With the nation being swept from its balance and grimly overwhelmed by chain of protests almost all financially-driven with government’s sadly receiving the shock and backlash for reneging to promptly live up to one of its cardinal statutory obligations; thereby being accused of involving into what pundits dubbed as ‘brutal display’ in reference to the recent fiasco between students of the W.V.S. Tubman-MCSS fencing for their teachers’ salary payment; again are (pundits) tying the heavy handedness of the police as a platform suitable for Information Minister L. Eugene Nagbe’s  proclamation that if the opposition are begging for political prisoner’s status they would surely get it.

While the protest fever keeps swelling up from one sector to another, loyalists and staunch supporters  of the government including some officials are blaming the opposition political elements of inciting and instigating the wave of protest confronting the Pro-Poor administration solely to discredit and undermine Weah’s leadership from delivering the goods and services to the people

A brief post-survey conducted over the weekend by this paper regarding the unfortunate development the government and protesting students, most people spoken with sounded a caution that the leadership should be careful how it handles matters resulting into protest especially when it involves the payment of salaries duly owed the government’s employees.

Another batch frankly reminded the government to shine its eyes properly and see what lesson it can learn an what it can do swiftly to avoid fertilizing the tenets of protest; adding if the government wants to be sincere to itself, it is aware that the issue of protest due to several reasons with salary payment being no exception is not strange, and all government needs to do is to perform credibly and institute preemptive measures that will allow protest no room for entertainment.

The other group stated that currently, there are protest activities, whether against political dispensation, corruption, bad governance, depressed and non-functioning economy among other administrative woes storming Hong Kong, Barcelona, Lebanon, Haiti just to name a few and it is troubling omen for the government to meet fire with fire wherein the people with no sophisticated defense posture are bound to take the heat.

Moreover, as the protest heat continues to steam up, and after the teachers’ then stepped in the tactical go-slow exercise launched by the University of Liberia’s professors in demand of the just salaries and benefits from government, critics are beginning to call President George M. Weah’s Liberia as an unceasing protest nation.

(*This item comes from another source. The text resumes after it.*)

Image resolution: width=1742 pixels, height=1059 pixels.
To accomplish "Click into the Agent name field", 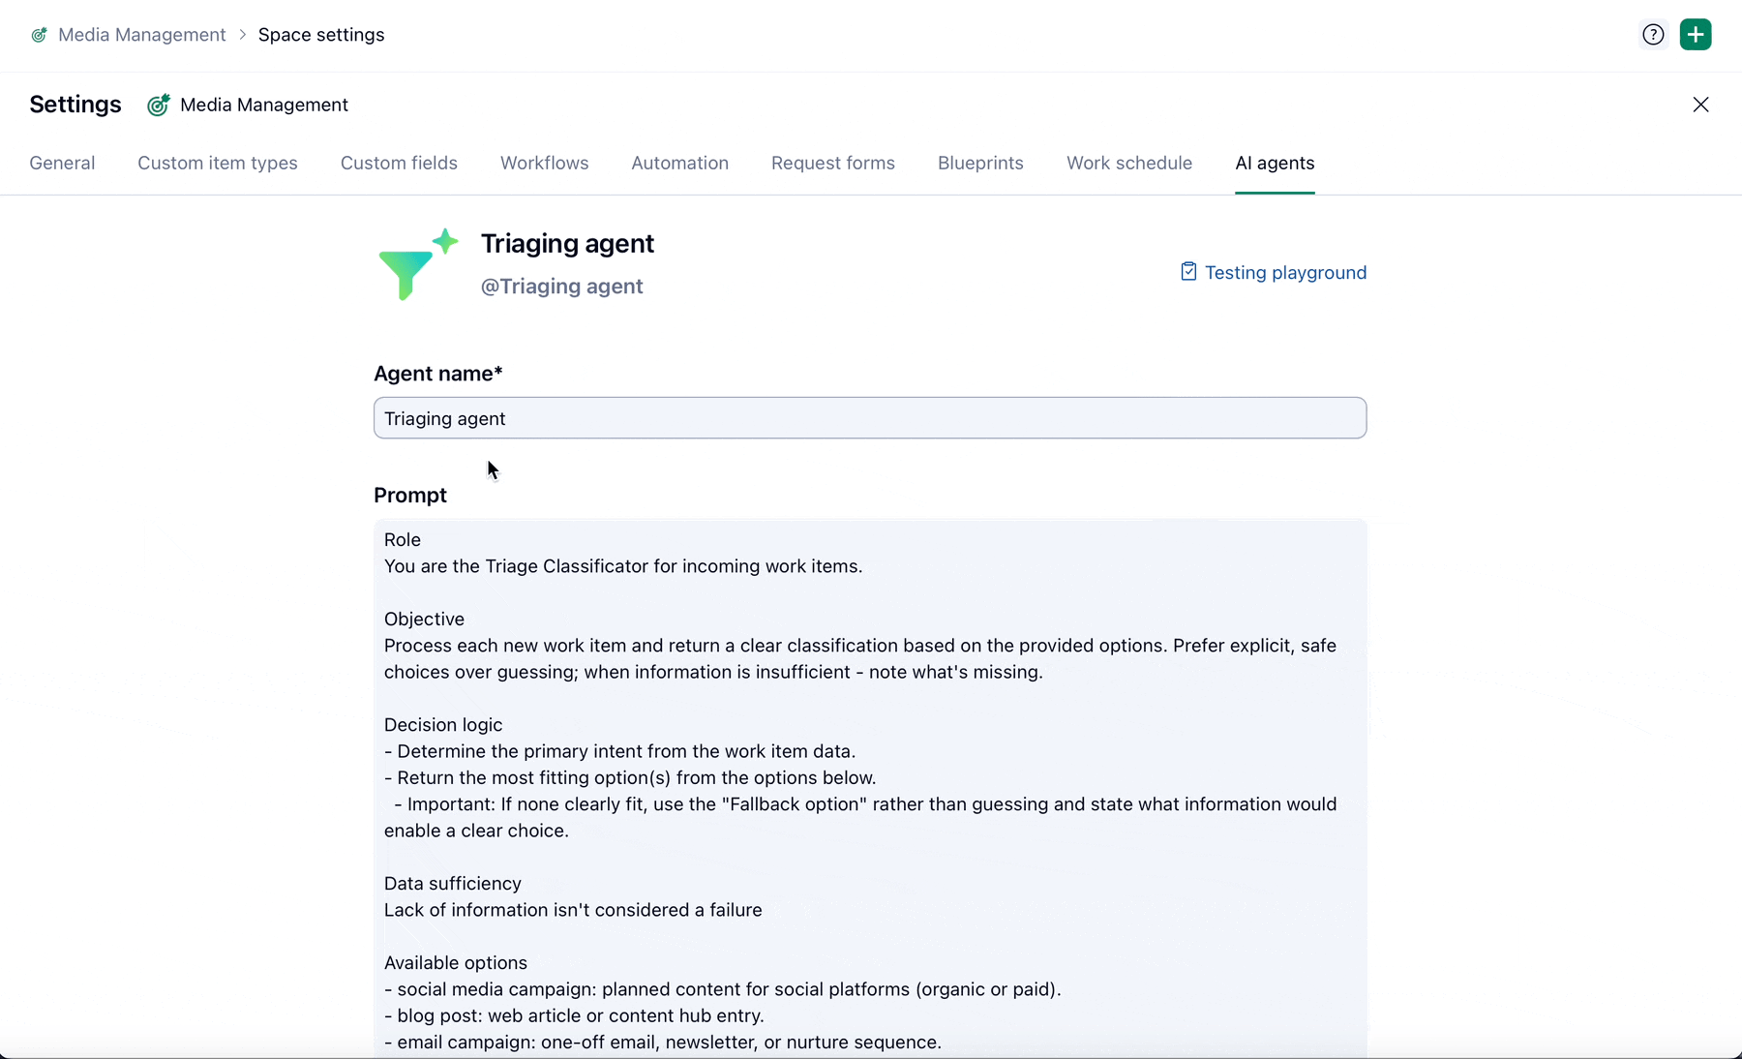I will pos(869,418).
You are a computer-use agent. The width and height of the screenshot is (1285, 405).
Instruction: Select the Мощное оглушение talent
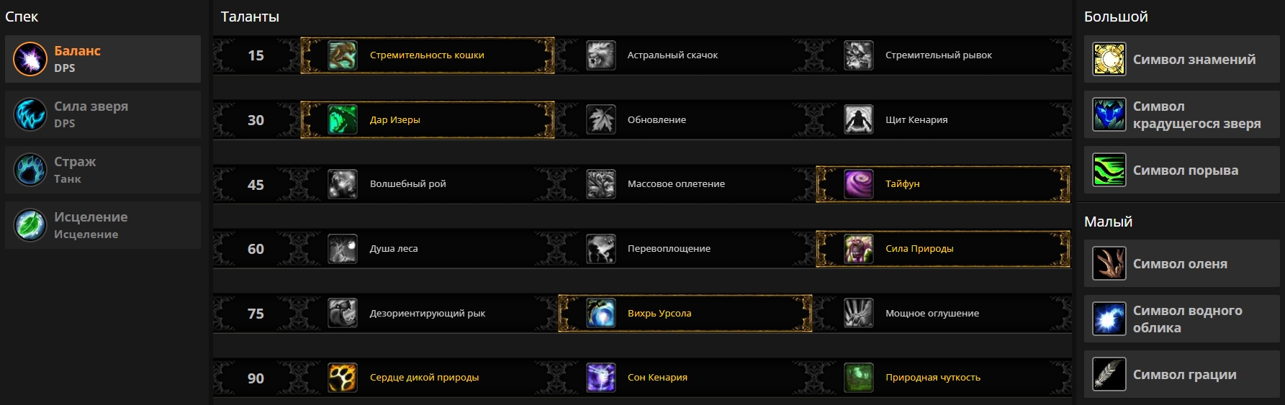coord(932,314)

Despite the administration’s stalwarts claiming that the leadership is doing much more to develop the country and that he detractors are all out cooking up unnecessary issues to derail the administration’s profound efforts; however, the critics argued that unfolding conditions on the ground is a clear indicator that times are tougher and people are frustratingly battling hardship in a country led by the most popular and long serving opposition that also used the platform of protest against the previous government in portraying its dissatisfactions over the manner and form the Ellen Johnson Sirleaf ran the country.

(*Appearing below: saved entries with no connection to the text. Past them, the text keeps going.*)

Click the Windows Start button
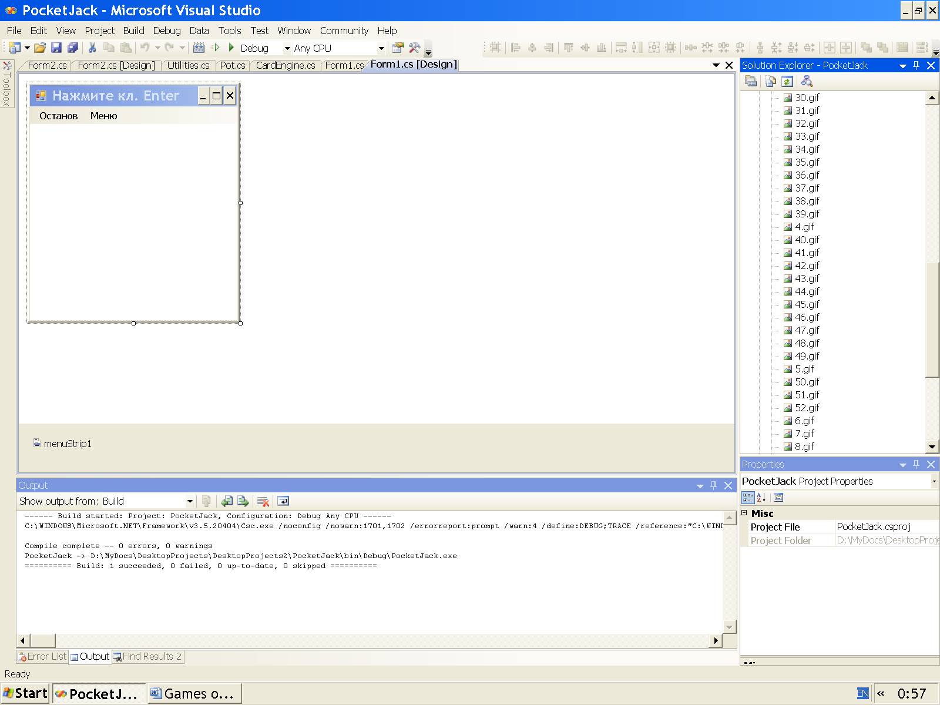Screen dimensions: 940x705 coord(25,693)
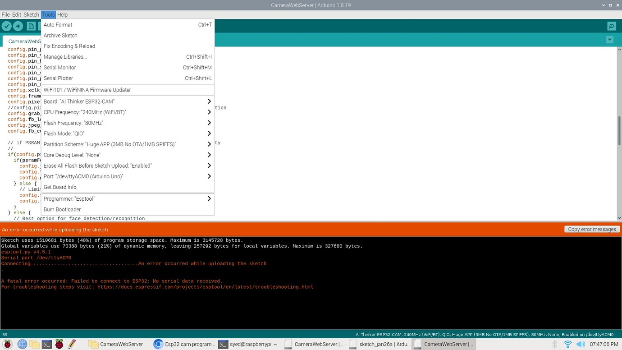Create a new sketch via the toolbar icon
Viewport: 622px width, 350px height.
31,26
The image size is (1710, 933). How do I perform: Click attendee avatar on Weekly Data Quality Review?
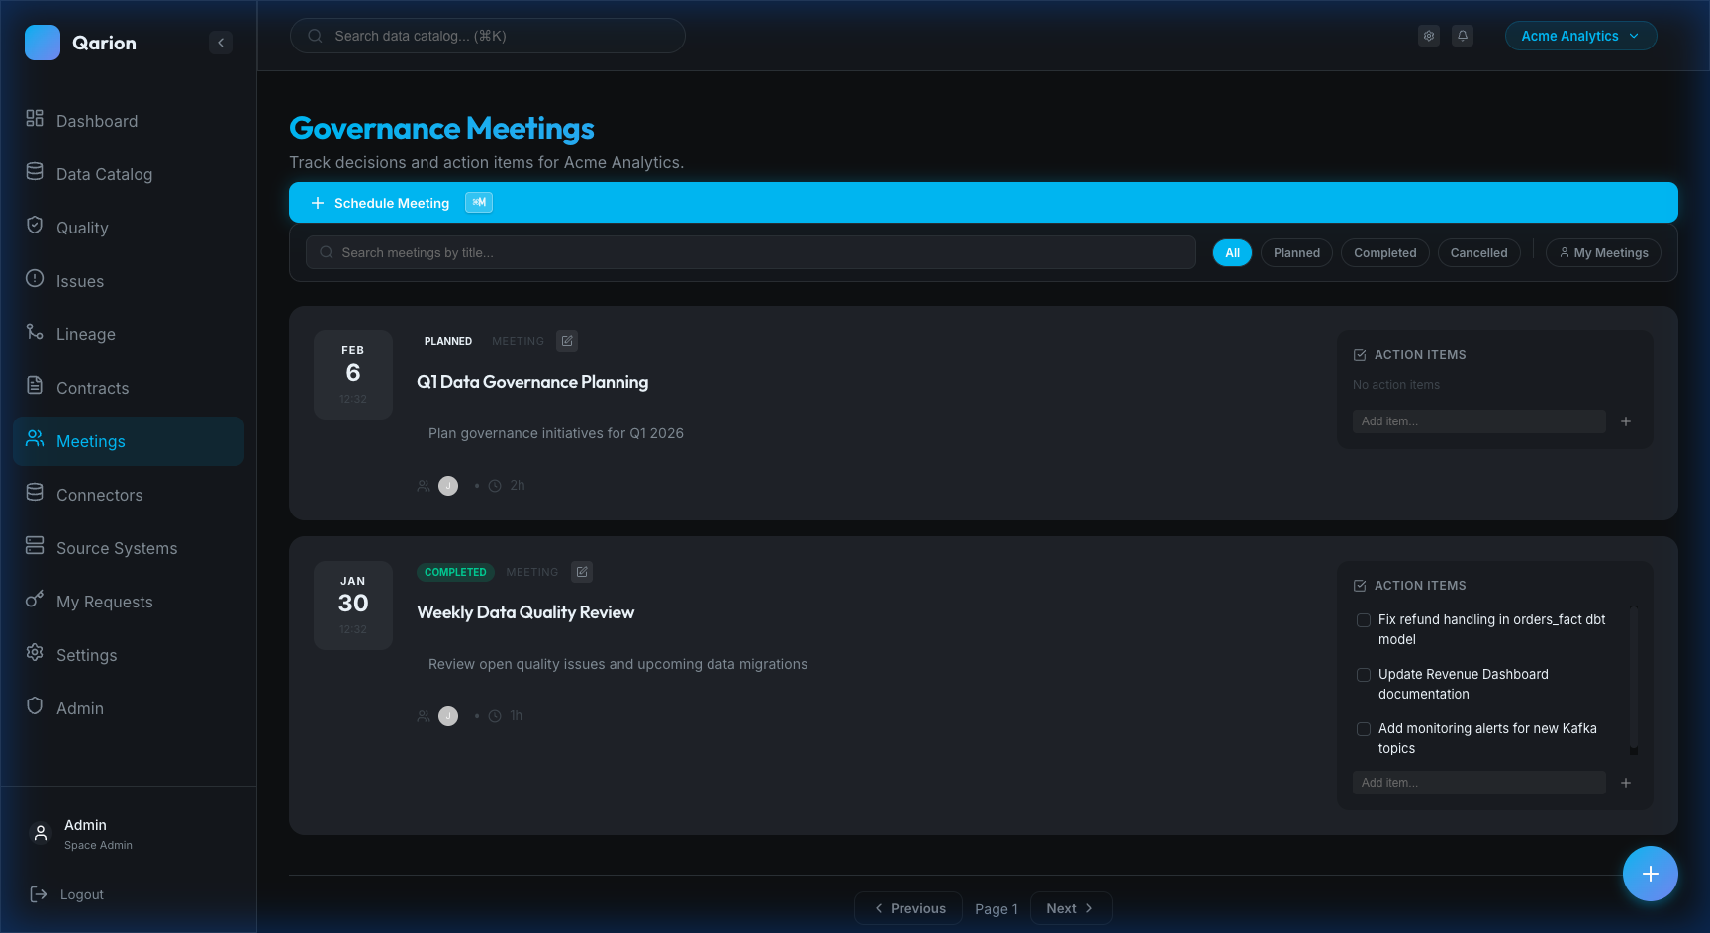[x=448, y=716]
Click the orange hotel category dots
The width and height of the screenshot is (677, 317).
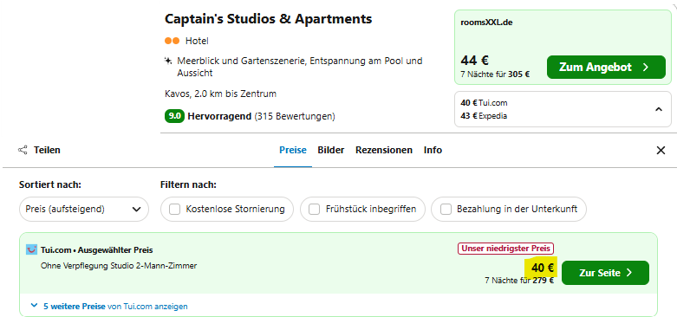click(172, 41)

The critics also threw out a challenge and asked to be proven wrong if hardship and poverty are not alarming with so many people out of jobs and cannot fence for themselves and families; while  the numerous reflection of this year’s school going children has disturbingly dropped due to parents’ inability to foot the bills for the kids to be and remain in school, something they noted is pathetic and gross denial of such generation of citizens to acquire education while persistent reports in the newspapers and on the radios showing the budgets of the Speakers, his deputy as well as members of the House of Representatives and the senators including what they referred to as ‘super ministers’ and other privileged few.